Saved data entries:
● ● ● ●

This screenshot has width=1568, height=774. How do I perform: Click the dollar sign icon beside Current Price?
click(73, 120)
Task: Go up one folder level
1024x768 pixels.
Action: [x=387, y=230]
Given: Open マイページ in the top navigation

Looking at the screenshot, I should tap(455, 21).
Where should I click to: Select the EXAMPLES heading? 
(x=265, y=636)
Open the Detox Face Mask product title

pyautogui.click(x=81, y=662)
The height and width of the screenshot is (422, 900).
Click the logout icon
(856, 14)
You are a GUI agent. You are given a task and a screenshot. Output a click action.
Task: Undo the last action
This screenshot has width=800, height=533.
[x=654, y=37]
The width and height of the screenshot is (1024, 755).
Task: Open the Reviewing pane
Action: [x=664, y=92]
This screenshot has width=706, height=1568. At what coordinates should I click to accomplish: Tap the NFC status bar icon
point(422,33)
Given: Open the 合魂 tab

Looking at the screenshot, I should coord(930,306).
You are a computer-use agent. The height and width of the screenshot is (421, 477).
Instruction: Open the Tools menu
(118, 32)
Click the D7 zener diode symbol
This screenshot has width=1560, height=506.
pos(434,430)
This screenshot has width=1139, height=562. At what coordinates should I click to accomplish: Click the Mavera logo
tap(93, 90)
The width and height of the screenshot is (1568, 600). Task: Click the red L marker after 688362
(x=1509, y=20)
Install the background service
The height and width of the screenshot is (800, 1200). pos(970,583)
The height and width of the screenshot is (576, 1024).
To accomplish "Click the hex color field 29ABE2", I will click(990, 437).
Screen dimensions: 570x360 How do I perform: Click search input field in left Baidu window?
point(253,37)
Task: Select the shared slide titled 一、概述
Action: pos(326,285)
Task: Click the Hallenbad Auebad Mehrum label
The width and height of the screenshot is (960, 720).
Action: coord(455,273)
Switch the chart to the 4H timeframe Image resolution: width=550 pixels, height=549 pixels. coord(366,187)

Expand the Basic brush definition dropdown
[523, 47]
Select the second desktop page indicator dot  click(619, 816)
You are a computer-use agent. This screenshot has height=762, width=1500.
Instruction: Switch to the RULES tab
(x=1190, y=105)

● ● ● ●

→ TASK ITEM
Write the records out precisely, omitting nothing.

→ COMPLETED EXERCISE
This screenshot has width=1568, height=774. How do I perform: Click the dollar sign icon beside Current Price?
click(73, 120)
Task: Go up one folder level
1024x768 pixels.
Action: [x=387, y=230]
Given: Open マイページ in the top navigation

Looking at the screenshot, I should tap(455, 21).
Where should I click to: Select the EXAMPLES heading? 
(x=265, y=636)
Open the Detox Face Mask product title

pyautogui.click(x=81, y=662)
The height and width of the screenshot is (422, 900).
Click the logout icon
(856, 14)
You are a GUI agent. You are given a task and a screenshot. Output a click action.
Task: Undo the last action
This screenshot has width=800, height=533.
[x=654, y=37]
The width and height of the screenshot is (1024, 755).
Task: Open the Reviewing pane
Action: [x=664, y=92]
This screenshot has width=706, height=1568. At what coordinates should I click to accomplish: Tap the NFC status bar icon
point(422,33)
Given: Open the 合魂 tab

Looking at the screenshot, I should coord(930,306).
You are a computer-use agent. The height and width of the screenshot is (421, 477).
Instruction: Open the Tools menu
(118, 32)
Click the D7 zener diode symbol
This screenshot has width=1560, height=506.
pos(434,430)
This screenshot has width=1139, height=562. At what coordinates should I click to accomplish: Click the Mavera logo
tap(93, 90)
The width and height of the screenshot is (1568, 600). Task: Click the red L marker after 688362
(x=1509, y=20)
Install the background service
The height and width of the screenshot is (800, 1200). pos(970,583)
The height and width of the screenshot is (576, 1024).
To accomplish "Click the hex color field 29ABE2", I will click(990, 437).
Screen dimensions: 570x360 How do I perform: Click search input field in left Baidu window?
point(253,37)
Task: Select the shared slide titled 一、概述
Action: pos(326,285)
Task: Click the Hallenbad Auebad Mehrum label
The width and height of the screenshot is (960, 720).
Action: coord(455,273)
Switch the chart to the 4H timeframe Image resolution: width=550 pixels, height=549 pixels. coord(366,187)

Expand the Basic brush definition dropdown
[523, 47]
Select the second desktop page indicator dot  click(619, 816)
You are a computer-use agent. This screenshot has height=762, width=1500.
Instruction: Switch to the RULES tab
(x=1190, y=105)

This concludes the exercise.